INFORMATION SHOWN =
=======
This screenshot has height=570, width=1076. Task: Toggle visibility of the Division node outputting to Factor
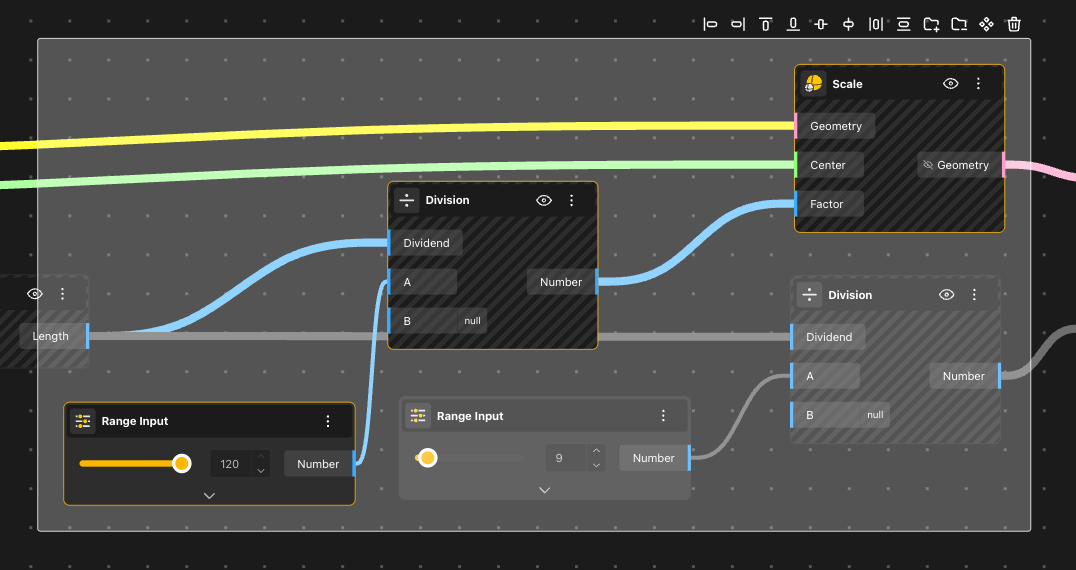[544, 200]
=======
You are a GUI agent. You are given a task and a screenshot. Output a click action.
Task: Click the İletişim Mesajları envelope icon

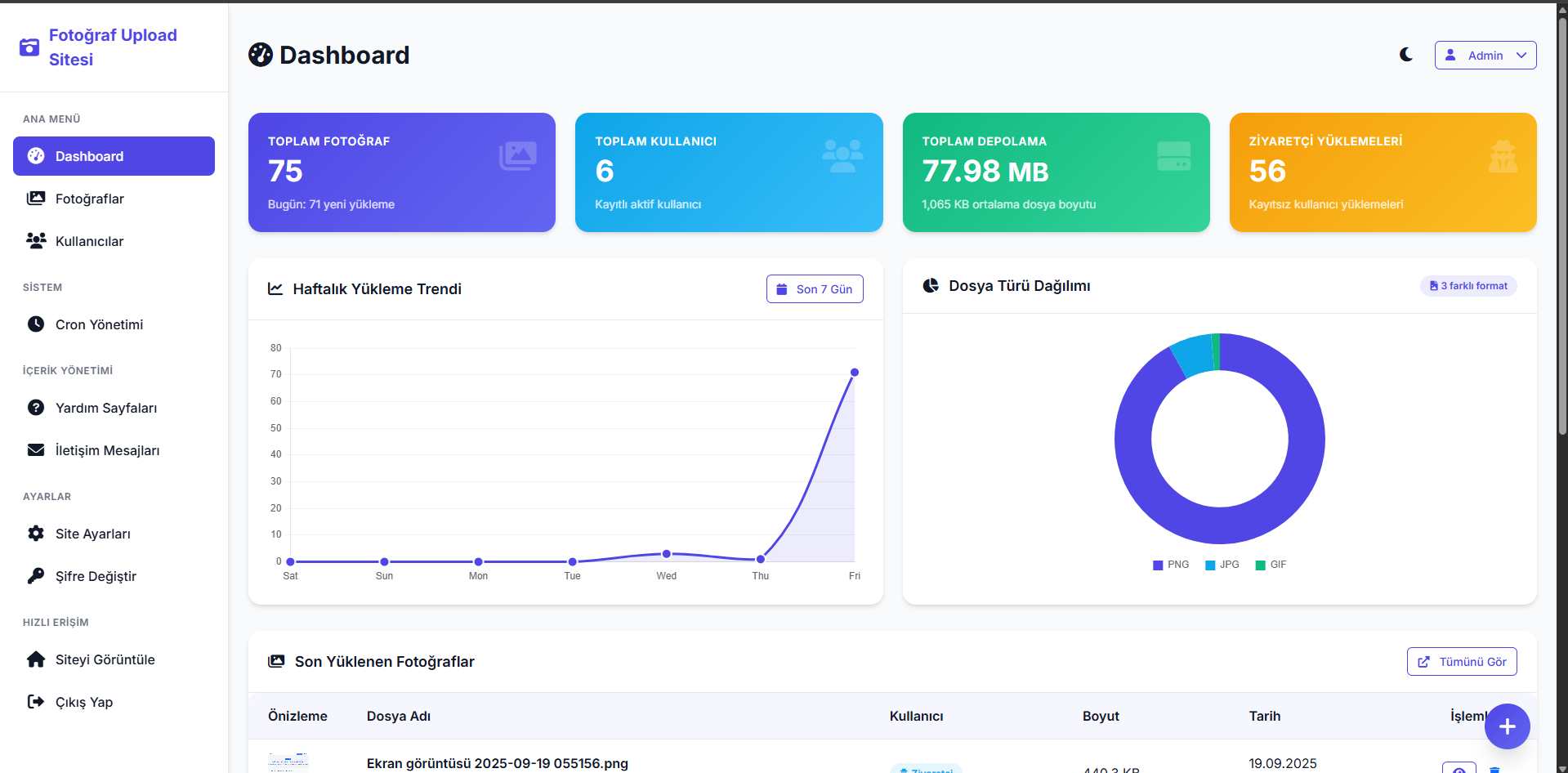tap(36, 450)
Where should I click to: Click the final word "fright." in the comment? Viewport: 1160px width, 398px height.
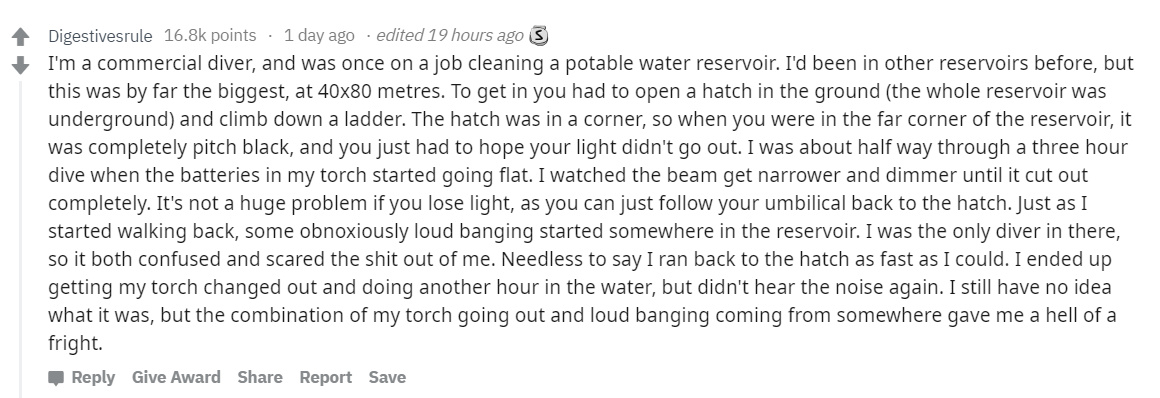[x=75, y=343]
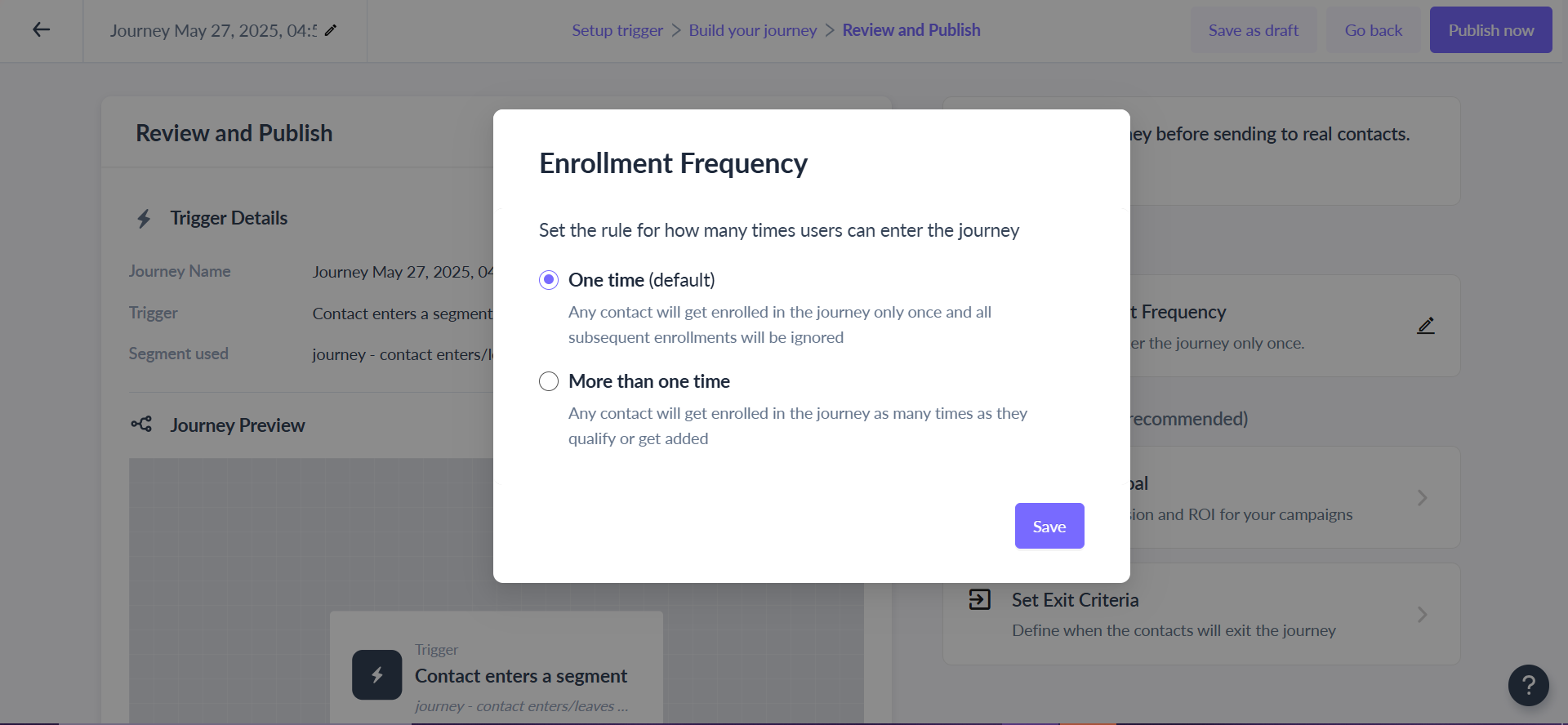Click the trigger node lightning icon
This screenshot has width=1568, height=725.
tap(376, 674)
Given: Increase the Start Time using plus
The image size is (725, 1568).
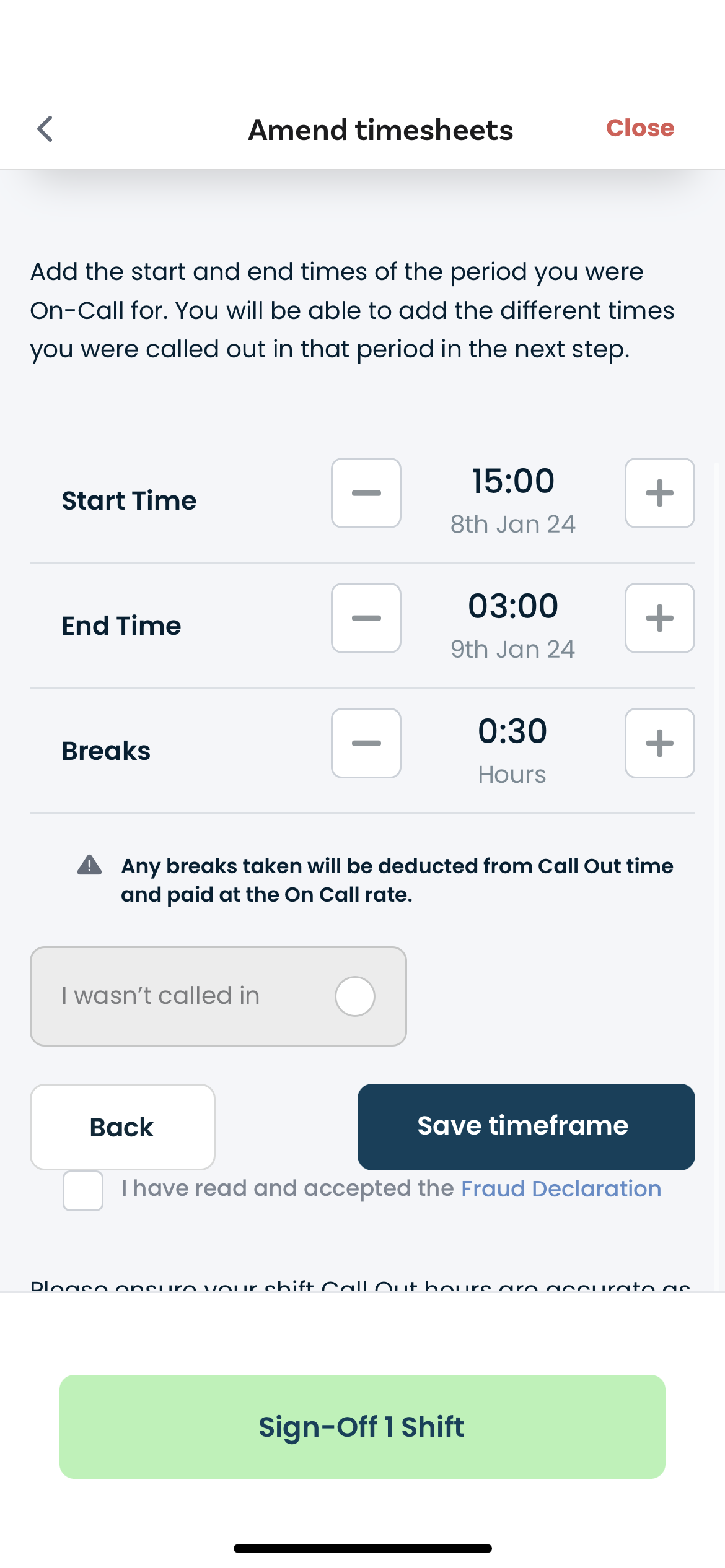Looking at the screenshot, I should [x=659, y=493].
=======
I would like the exact lines from the data above, starting with the one that holds "Where should I" and going on through the one that holds "Given: Increase the Start Time using plus", without the pictures.

Where should I click to: Click the final word "fright." in the comment? Viewport: 1160px width, 398px height.
[x=75, y=343]
Click the trigger node lightning icon
This screenshot has width=1568, height=725.
tap(376, 674)
Given: Increase the Start Time using plus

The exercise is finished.